Winterbottom revealed a little of his team’s strategy for the year by declaring that the early rounds were not where they would make a move, instead pushing forward towards the endurance events with as many points as they can.

As it stands Winterbottom sits in third place in the V8 Supercar Championship Series after Perth local Garth Tander did enough with his second here to take the lead from former team-mate and HSV Dealer team’s Rick Kelly .

“I’ve always said that Perth was one step along the way,” Winterbottom said.

“We just tried to survive the first three events and fight while we can. You’ve got to make the most you can of each event and capatalise no matter how you might be travelling.”

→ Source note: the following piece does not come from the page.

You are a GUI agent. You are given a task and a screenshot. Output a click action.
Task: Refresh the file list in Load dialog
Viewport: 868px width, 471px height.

Winterbottom had the perfect package in Perth , doing what Tander did last year by winning all three races. The importance of a good qualifying could not have been better illustrated although it was disproven by TeamVodafone’s Jamie Whincup who came from 22nd to third.

“I’ve never had a car that was that good,” Winterbottom said.

“You could drive around for 50 laps, get out and feel great. Sometimes they just go this way for whatever reason. It happened in Bahrain last year and again here but with not much in between.”

Current Champion Tander was circumspect about his second and taking the Championship lead on a day when his team-mate Mark Skaife hung up the boots after a bad crash in race two.

“Happy with that,” Tander said. “We weren’t quite there all weekend but we battled away. Not so good for Mark but we’ll rebuild his car for Sandown and see how we go.”

For Whincup relief was the key word after his terrible and uncharacteristic qualifying.

“I’ve breathed a sigh of relief to be honest. From 22nd I wasn’t sure how I would recover but I feel that third is a fair effort from there.”

Skaife’s day started badly with speculation of a possible retirement and it got no better when he was involved in a skirmish with Steven Richards on the first lap of race two, ending in a heavy hit into the wall.

Skaife had been pushed wide by Tander from the start and ended up on the slippery side of the track in no-man’s land when he contacted with Richards. It all came back to a poor start that put Skaife in the bad position.

“Yesterday I went through the same section of road alongside Garth with no troubles,” Skaife said. “Today going through there with Steve I was wide and the trajectory of the car meant that it was unavoidable to miss the wall.”

The V8 Supercar Championship Series resumes at Sandown Raceway in Melbourne on June 7-9.